Superintendent Joan Frisicano declined to say how much the move would decrease the tax levy.

In addition to addressing residents’ concerns about property taxes, Ms. Frisicano defended her recommendation to budget for a pre-Kindergarten program next year.

The board has approved spending about $30,900 for a part-time preschool teacher in addition to purchasing textbooks and other supplies.

But some residents said they believed Oysterponds shouldn’t add a pre-K program because it could have a detrimental effect on a similar, independent service provided by the nearby Orient Congregational Church.

Greenport resident Greg Wallace submitted a petition signed by 97 people requesting the board abandon its pre-K plans.

“Some of the decisions being discussed, we feel, undermine strong foundations that we’ve built in this community over decades,” he said. “A preschool is a great idea, but it undermines a pillar of this community.”

School board member Linda Goldsmith described offering a comparable pre-K program as an “elephant in the room” because she believed residents would stop sending their children to the church to save money because the Oysterponds preschool program would be free for residents.

“It will destroy the program at the church,” Ms. Goldsmith said.

Ms. Frisicano and principal Francoise Wittenburg said it has always been their intention to collaborate with the church in developing a preschool program.

But an apologetic Ms. Frisicano conceded she hasn’t done a good job communicating with the church in coming up with a plan and hopes to finalize the Oysterponds preschool program with its neighbor in the coming weeks.

A preschool program is one part of Ms. Frisicano’s stated plan to invigorate student achievement. Oysterponds has also budgeted for about $19,000 worth of iPads for next year. Fourth-, fifth- and sixth-graders will learn research and reading techniques on the tablets.

“There are things in this budget that will take Oysterponds to new places,” Ms. Frisicano said.

Although the proposed spending plan includes enriching the school’s science, technology, engineering and mathematics program known as STEM, as well as providing professional development for teachers, it also includes laying off the school’s only librarian.

Ms. Frisicano has said she believes turning the library into a “literacy center” will be more beneficial to students.

A special education teacher position has been added back into the budget since the board last presented its spending plan, Ms. Frisicano said, but a special education teacher assistant will still be excessed due to a reduction in special ed enrollment.

Oysterponds currently has nine special ed students and anticipates seven next year.

Since a contingent budget would require the district to reduce spending by $125,000, Ms.
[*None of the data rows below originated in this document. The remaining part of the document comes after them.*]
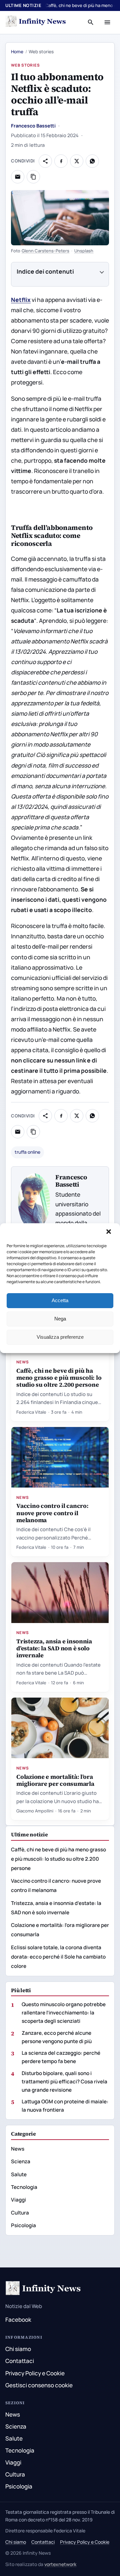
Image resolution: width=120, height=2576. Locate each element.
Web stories (25, 65)
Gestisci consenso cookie (39, 2385)
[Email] (17, 176)
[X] (76, 161)
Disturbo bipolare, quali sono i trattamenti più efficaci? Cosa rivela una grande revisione (64, 2081)
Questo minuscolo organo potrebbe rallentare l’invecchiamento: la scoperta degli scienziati (64, 2012)
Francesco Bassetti (33, 125)
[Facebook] (61, 161)
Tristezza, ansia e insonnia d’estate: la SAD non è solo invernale (54, 1648)
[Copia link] (33, 176)
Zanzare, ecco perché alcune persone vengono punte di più (57, 2037)
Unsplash (84, 251)
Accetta (60, 1300)
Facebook (18, 2319)
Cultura (20, 2212)
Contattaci (19, 2361)
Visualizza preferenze (60, 1337)
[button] (109, 1232)
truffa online (27, 1152)
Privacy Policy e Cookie (35, 2373)
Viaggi (18, 2199)
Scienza (20, 2161)
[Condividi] (45, 161)
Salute (19, 2174)
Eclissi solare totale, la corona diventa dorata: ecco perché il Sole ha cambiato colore (58, 1957)
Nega (60, 1318)
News (22, 1361)
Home (17, 52)
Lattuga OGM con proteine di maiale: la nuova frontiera (65, 2105)
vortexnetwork (60, 2564)
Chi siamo (18, 2349)
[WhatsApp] (92, 161)
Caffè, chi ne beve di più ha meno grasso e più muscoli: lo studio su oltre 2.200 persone (58, 1377)
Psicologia (23, 2225)
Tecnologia (24, 2187)
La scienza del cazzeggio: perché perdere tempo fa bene (61, 2057)
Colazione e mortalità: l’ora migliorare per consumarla (55, 1780)
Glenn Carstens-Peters (46, 251)
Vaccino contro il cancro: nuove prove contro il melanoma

Frisicano has said it’s possible another faculty position would be cut next year, possibly either a first- or second-grade teacher, should the budget again fall to defeat.

While the district’s “collaborative teaching model” of combining first and second grade next year involves including a teacher for each grade, one of those positions may be removed if the school is forced to reduce spending, Ms. Frisicano said at a previous board meeting.

The budget re-vote will take place June 19 at the school’s gym from 3 to 9 p.m.